昭和の初め、人文地理学の研究者 秋野は南九州の遅島へ赴く。かつて修験道の霊山があったその島は、豊かで変化に富んだ自然の中に、無惨にかき消された人々の祈りの跡を抱いて、彼の心を捉えて離さない。そして、地図に残された「海うそ」ということば……。

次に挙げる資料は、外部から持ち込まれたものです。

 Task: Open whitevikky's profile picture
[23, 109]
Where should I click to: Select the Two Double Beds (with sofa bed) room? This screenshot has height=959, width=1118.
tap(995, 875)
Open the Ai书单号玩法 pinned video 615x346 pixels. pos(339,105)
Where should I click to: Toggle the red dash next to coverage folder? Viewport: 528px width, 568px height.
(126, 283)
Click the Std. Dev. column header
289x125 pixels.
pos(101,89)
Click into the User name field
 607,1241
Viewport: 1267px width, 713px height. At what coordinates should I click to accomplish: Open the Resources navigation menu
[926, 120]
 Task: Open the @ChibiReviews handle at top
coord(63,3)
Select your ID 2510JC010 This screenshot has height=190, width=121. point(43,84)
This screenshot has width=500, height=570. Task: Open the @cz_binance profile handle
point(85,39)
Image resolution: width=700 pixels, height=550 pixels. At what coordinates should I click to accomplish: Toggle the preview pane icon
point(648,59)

五十年後、不思議な縁に導かれ、秋野は再び島を訪れる――。
いくつもの喪失を越えて、秋野が辿り着いた真実とは。 (折り返し紹介文より)
五十年後、不思議な縁に導かれ、秋野は再び島を訪れる――。
いくつもの喪失を越えて、秋野が辿り着いた真実とは。 (折り返し紹介文より)
前半の舞台は昭和初期。その頃からさらに昔、明治維新の頃、廃仏毀釈によって廃れてしまったかつての寺跡や(神仏分離令と廃仏毀釈が別物、ってのは初めて知りました;)、言い伝えにもなっている史跡に思いを馳せる。植生や地域の人々にも心を寄せる。このあたりは梨木さんのいつもの、というかお馴染のこつこつした積み重ねなんですが、やっぱり圧巻は最終章の「五十年の後」でしょう。
戦争を挟んで、伝承も後世に残ることなく、従って愛着あるものだと言う意識も住民に残されていないまま開発されて行く地形。秋野が惜しんでみても仕方ないこと、だって自分はそういう努力を何一つしていなかったのだから。友人もできて、貴重なものだと知っていたのに、論文一つ残さなかった自分を悔やみながら、様変わりしていこうとする島を見る。でも、「哀惜の思いが静かに変容」し、読後感が清々しくなる不思議さ。
「喪失とは、私のなかに降り積もる時間が、増えていくことなのだった」という文章は、何となく分かる気がします。